Flaky tests are software tests that exhibit unpredictable outcomes, switching between passing and failing, despite no changes in code or environment. This inconsistency can mislead by masking the presence or absence of bugs and may be caused by various factors, including timing issues, external dependencies, and stateful tests.

The Impact of Flaky Tests

Flaky tests not only disrupt the testing process but also have broader implications on the overall software development lifecycle. The effects extend far beyond mere annoyance, undermining the foundation of trust, efficiency, and speed within the development and testing teams.
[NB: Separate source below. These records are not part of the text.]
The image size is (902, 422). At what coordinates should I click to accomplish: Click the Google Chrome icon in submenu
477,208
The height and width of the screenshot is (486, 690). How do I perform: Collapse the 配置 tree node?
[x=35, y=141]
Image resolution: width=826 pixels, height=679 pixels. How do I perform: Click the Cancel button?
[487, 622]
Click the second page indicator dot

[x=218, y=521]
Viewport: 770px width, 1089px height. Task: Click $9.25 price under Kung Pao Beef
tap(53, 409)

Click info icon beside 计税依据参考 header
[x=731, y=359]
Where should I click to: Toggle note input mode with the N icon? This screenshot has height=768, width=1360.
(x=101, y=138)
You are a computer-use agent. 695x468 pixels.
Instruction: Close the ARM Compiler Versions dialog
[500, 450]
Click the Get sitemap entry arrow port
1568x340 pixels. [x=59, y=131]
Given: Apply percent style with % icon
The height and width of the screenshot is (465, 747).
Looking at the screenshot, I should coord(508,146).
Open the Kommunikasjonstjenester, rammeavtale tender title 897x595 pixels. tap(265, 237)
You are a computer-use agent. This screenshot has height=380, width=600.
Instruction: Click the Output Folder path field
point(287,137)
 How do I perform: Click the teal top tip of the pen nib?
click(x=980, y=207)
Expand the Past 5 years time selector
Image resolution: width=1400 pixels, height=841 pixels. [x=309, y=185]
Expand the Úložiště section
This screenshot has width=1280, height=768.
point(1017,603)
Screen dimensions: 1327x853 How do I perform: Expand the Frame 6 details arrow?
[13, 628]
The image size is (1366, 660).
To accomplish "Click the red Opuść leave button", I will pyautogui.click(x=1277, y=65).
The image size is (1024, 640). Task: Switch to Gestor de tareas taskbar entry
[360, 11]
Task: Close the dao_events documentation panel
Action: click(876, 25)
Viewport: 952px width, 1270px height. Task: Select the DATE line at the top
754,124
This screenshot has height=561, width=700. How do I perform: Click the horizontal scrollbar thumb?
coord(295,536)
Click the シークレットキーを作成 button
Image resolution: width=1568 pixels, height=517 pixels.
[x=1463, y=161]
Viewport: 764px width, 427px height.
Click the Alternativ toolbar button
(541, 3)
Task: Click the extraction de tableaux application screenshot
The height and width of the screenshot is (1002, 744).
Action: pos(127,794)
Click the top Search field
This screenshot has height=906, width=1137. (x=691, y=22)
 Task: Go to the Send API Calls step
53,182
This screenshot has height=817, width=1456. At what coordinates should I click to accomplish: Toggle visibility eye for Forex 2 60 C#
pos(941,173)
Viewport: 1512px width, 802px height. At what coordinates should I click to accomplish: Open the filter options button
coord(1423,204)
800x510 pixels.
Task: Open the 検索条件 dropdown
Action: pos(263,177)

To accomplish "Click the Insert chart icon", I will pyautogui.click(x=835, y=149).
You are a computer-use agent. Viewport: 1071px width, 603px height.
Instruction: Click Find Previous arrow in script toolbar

Let's explore the key impacts of flaky tests to fully understand their ramifications.

1. Erosion of Trust in Test Results

The primary impact of flaky tests is the erosion of trust in the testing process. When tests yield inconsistent results, developers and testers start to question the validity of all test outcomes, not just the flaky ones. This skepticism can lead to a dismissive attitude toward failing tests, potentially allowing real issues to slip through unnoticed. Over time, this erodes confidence in the testing suite as a reliable quality assurance tool.

2. Wasted Time and Resources

Flaky tests are notorious time sinks. Engineers often find themselves rerunning tests to determine if a failure is genuine or just another instance of flakiness. This repetitive process consumes valuable time and resources that could be better allocated to more productive tasks, such as feature development or addressing actual bugs.

3. Delayed Feedback Loop

In continuous integration and continuous deployment (CI/CD) environments, flaky tests can cause significant delays in the feedback loop. The uncertainty caused by these tests means that code changes cannot be reliably and swiftly moved through the pipeline. These delays impede the agility of the development process, slowing the delivery of new features and fixes. In fast-paced development environments, these delays can be especially detrimental, impacting the overall time-to-market and the ability to quickly adapt to user requirements.

The First Line of Defense

The best approach to handle flaky tests is to prevent them from occurring in the first place. Here’s how Vedro contributes to this:

🛠️ Boosting Test Reliability with Vedro's Best Practices

Vedro promotes best practices that not only make tests maintainable but also stable, like writing clear tests, avoiding dependencies between tests, and ensuring each test is self-contained. By encouraging and facilitating good practices, Vedro significantly reduces the chances of introducing flaky tests in the first place.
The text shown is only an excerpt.